Two sides letting a dissident down


It was a year ago this week that blind Chinese dissident Chen Guangcheng escaped from illegal home detention in his native village in Shandong province and made his way to the U.S. Embassy in Beijing, where he was given shelter. After days of intense negotiations between senior U.S. and Chinese officials, including then-Secretary of State Hillary Rodham Clinton, a deal was struck under which Chen left the embassy. A senior U.S. official told reporters that among the commitments made by Chinese officials was that they would “investigate reported extra-legal activities committed by local Shandong authorities against Mr. Chen and his family.”

Clinton said that “making (China’s) commitments a reality is the next crucial task” and pledged that “the United States government and the American people are committed to remaining engaged with Chen and his family in the days, weeks and years ahead.”

Chen, who during the past year moved to New York to study at New York University, told us Thursday that, in his view, neither side has kept its word. Not only did Chinese authorities fail to investigate the abuses against him and his family but charges were also brought against his nephew, Chen Kegui, who grabbed a knife to defend himself when plainclothes government thugs broke into his home last April and assaulted him. In November, he was sentenced to 39 months in prison after a three-hour trial.

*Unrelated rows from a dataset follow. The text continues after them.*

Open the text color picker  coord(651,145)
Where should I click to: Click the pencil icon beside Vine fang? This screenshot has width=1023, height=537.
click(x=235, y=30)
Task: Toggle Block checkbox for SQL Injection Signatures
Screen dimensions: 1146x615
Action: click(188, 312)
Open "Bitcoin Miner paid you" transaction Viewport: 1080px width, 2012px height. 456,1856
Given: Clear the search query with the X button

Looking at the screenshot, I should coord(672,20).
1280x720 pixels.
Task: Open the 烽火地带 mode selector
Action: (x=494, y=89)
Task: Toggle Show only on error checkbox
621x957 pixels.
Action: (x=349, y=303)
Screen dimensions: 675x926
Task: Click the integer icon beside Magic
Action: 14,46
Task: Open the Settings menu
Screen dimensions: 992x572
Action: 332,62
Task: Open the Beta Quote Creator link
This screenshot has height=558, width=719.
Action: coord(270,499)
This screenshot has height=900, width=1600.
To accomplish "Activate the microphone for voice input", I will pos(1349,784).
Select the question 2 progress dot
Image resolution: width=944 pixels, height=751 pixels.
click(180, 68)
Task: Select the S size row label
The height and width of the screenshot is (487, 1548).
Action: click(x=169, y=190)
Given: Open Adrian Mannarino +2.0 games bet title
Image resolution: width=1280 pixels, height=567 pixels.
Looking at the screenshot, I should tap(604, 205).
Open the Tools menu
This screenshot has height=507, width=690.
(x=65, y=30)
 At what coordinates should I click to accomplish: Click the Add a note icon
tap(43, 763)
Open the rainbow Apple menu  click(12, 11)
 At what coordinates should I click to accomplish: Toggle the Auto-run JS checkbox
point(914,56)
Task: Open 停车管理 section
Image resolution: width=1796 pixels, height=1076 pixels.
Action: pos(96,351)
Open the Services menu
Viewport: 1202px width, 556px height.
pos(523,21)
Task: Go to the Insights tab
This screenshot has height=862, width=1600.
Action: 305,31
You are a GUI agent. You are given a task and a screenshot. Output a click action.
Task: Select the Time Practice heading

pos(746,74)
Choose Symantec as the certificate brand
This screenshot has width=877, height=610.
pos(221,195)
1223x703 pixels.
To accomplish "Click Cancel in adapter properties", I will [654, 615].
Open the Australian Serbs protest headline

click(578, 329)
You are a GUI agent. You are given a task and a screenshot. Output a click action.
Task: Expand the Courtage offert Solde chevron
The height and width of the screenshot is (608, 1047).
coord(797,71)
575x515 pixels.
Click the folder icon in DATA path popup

Chen says local prosecutors have told his sister-in-law, Ren Zongju, and a brother, Chen Guangjun, that they will also be criminally charged. This week, gangs of thugs marked the anniversary of Chen’s escape by attacking the homes of the Chen family with bricks and beer bottles, vandalizing their cars and putting up posters accusing them of treason. Several Chen supporters who attempted to travel to the village were assaulted. Dead ducks and chickens were piled outside one family’s door, a gesture connected to China’s recent bird flu outbreak.

As for the Obama administration, Chen says he is not aware of any high-level follow-up on his family’s persecution. “The U.S. government has tended to be quiet and keep a distance,” he told us through a translator. “This also is telling.” Added his wife, Yuan Weijing: “No one is holding China accountable for what they agreed.”

Secretary of State John F. Kerry told Congress last week that he had raised the treatment of Chen’s nephew and family “at the highest level” during his visit to China this month, and we’re told that another senior official intervened with Beijing this week. State has issued occasional public statements about Chen. On April 10, after he testified at a congressional hearing about the harassment of his family, a spokesman responded to a question by saying that the administration was “deeply concerned” about the abuse.

Kerry also said in Beijing that he wanted to build a “special relationship” between the United States and China — a term usually reserved for the U.S. bond with Britain. Of course, it’s appropriate for Kerry and other administration officials to foster a cooperative relationship with Beijing wherever possible. But no “special relationship” is possible if China does not keep the promises it makes — or if the United States does not honor its commitments to people like Chen.